## Your goal
Copy out everything from the line containing "You are a GUI" down to the line containing "click(306, 146)", with both of those lines included, and keep every line unchanged.

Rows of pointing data

::::::::::

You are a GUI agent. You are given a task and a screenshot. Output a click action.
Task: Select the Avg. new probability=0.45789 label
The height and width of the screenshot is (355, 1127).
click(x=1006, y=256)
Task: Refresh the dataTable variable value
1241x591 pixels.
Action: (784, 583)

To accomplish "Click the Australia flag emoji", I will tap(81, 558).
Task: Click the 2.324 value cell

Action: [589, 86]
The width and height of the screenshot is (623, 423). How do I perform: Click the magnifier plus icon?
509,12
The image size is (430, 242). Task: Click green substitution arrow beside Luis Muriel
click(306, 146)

::::::::::

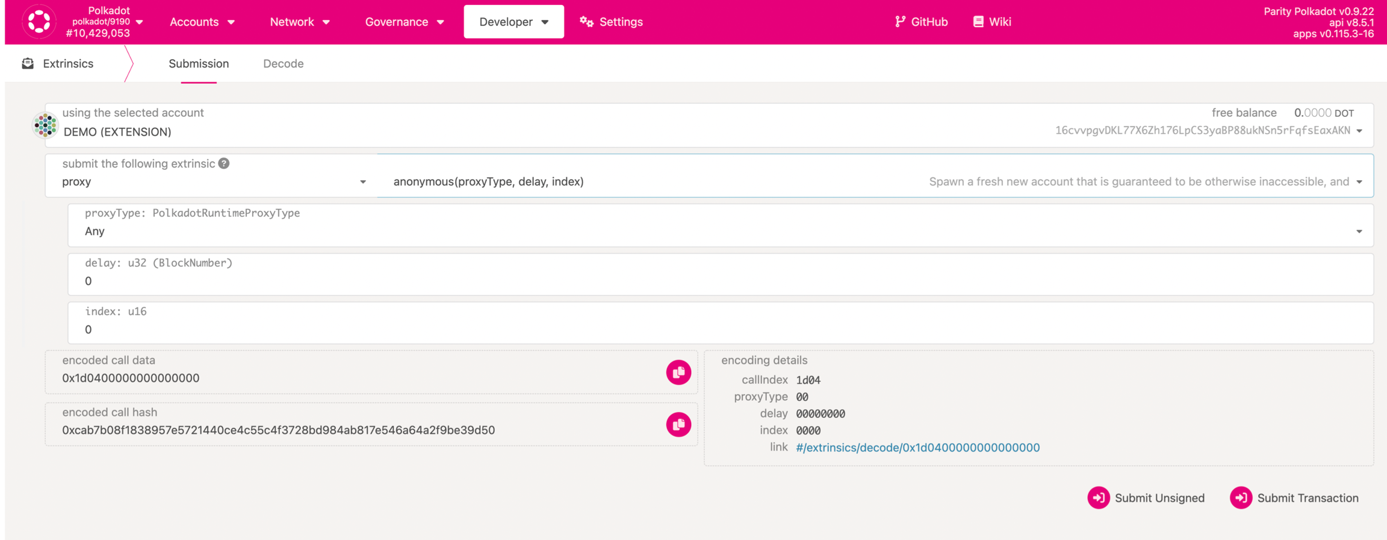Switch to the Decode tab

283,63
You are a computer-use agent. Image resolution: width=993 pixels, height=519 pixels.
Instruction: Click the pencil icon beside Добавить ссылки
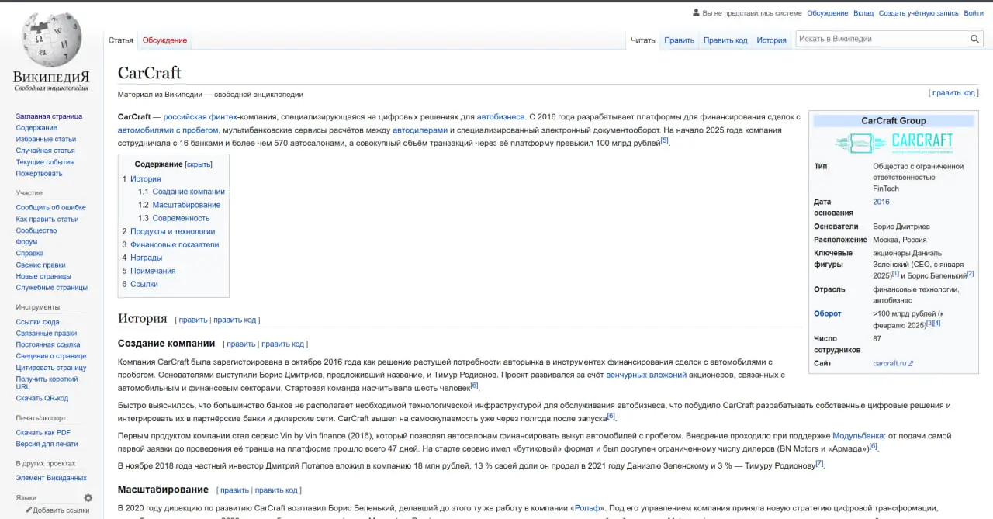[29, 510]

::::::::::

## Exercise response
You are a GUI agent. You are given a task and a screenshot. Output a click action.
Task: Select the Avg. new probability=0.45789 label
The height and width of the screenshot is (355, 1127).
click(x=1006, y=256)
Task: Refresh the dataTable variable value
1241x591 pixels.
Action: (784, 583)

To accomplish "Click the Australia flag emoji", I will tap(81, 558).
Task: Click the 2.324 value cell

Action: [589, 86]
The width and height of the screenshot is (623, 423). How do I perform: Click the magnifier plus icon?
509,12
The image size is (430, 242). Task: Click green substitution arrow beside Luis Muriel
click(306, 146)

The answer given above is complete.